Maintaining a competitive edge in today’s construction industry means partnering with the right construction bonding company. Choosing the wrong company for your needs can cost you time, money, and your professional reputation. When shopping around for bond pricing, ensure you partner with a surety producer representing a construction bonding company that is right for your business. While a great price does not necessarily mean you are getting a bad deal, it could be reflective of the company’s rating, where they are licensed, or the bonding capacity determined.


Most bonding companies are rated by A.M. Best Company, according to the company’s stability, history, and ability to pay a claim. Companies are rated A++ through F and S (suspended rating). Ensure your surety chooses the best rating for your bonding needs. You may not need an A-rated carrier, but some obligees will only accept bonds from an A-rated bonding company.

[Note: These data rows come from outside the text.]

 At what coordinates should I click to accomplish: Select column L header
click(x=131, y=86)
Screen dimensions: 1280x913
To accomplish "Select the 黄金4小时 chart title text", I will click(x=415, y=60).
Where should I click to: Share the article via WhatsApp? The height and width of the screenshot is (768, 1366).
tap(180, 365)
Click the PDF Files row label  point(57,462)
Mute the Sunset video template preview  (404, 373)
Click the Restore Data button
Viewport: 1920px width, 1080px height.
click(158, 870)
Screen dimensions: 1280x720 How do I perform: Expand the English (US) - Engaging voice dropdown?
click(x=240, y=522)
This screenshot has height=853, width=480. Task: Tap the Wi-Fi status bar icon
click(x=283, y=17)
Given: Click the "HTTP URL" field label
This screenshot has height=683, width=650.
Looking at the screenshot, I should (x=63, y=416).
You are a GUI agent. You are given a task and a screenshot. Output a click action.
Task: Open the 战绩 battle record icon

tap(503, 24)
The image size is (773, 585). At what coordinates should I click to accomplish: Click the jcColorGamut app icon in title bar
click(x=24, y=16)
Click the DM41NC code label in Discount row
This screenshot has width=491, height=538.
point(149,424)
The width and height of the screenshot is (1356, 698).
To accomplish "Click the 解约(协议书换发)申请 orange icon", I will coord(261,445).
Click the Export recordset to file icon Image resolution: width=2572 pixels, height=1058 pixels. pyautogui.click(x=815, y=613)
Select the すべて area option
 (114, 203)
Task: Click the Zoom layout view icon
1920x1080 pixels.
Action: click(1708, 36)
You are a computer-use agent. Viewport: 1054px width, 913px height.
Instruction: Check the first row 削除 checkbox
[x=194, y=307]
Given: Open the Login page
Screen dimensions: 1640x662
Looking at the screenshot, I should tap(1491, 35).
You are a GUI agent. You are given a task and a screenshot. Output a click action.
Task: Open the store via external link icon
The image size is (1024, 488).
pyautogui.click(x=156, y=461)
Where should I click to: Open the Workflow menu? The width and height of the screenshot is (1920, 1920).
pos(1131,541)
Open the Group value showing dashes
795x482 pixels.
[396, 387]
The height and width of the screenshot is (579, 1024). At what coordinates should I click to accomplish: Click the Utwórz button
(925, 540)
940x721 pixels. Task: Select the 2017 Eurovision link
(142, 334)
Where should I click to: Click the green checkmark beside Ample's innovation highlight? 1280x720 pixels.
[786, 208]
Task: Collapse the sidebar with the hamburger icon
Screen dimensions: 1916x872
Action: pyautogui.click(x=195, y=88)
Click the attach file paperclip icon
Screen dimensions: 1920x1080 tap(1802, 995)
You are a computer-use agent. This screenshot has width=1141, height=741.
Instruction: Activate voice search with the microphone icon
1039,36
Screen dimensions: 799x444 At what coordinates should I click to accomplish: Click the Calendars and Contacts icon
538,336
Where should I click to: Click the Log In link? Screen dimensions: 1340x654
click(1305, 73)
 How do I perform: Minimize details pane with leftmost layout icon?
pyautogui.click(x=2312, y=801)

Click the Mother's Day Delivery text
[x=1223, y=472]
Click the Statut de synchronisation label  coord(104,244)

Be sure to choose a company that is licensed in your state. Your own licensing and bidding may be held up if the obligee rejects your bond due to a lack of state licensing of your chosen company. The principal on the bond would also be wasted, costing you valuable resources in an industry where margins are tight. We are licensed to write bonds in all 50 states, ensuring your single bond or aggregate bond fulfills stated requirements.


Bonds needed by construction companies are normally larger than bonds needed for small businesses. Construction companies often need multiple bonds, sometimes in several states. Besides checking state licensing, make sure the company you choose can meet your bonding capacity. Your bonding capacity is the maximum amount of “credit” that a bonding company will offer you.


Most government construction projects require bonding through a company which is T-listed. This means that the United States Treasury has reviewed the company’s financial statements and company strength. The Treasury then publishes these T-listed companies in its annual Listing of Approved Sureties. We partner with a number of approved, T-listed bonding companies in the Department’s list.


To qualify for a construction bond, companies will look for good business and personal credit, a solid track record of work, liquidity, and company organization. Good communication with your surety will improve your chances of qualifying for the bond or bonds of your choice. NFP has options available even for construction companies with limited experience and bad credit.


Not all surety companies are equal, and neither are the bonding companies with whom they work. When choosing a surety bonding company, the most important factor is whether they are licensed in your state. The rating of the bonding company could be just as important, though, if the obligee requires a certain rating.

For construction companies bidding on government contracts, ensure the bonding company you choose is listed in the Treasury Department’s annual list of approved companies. Finally, if you cannot get the bond capacity you need, it may be time to shop around.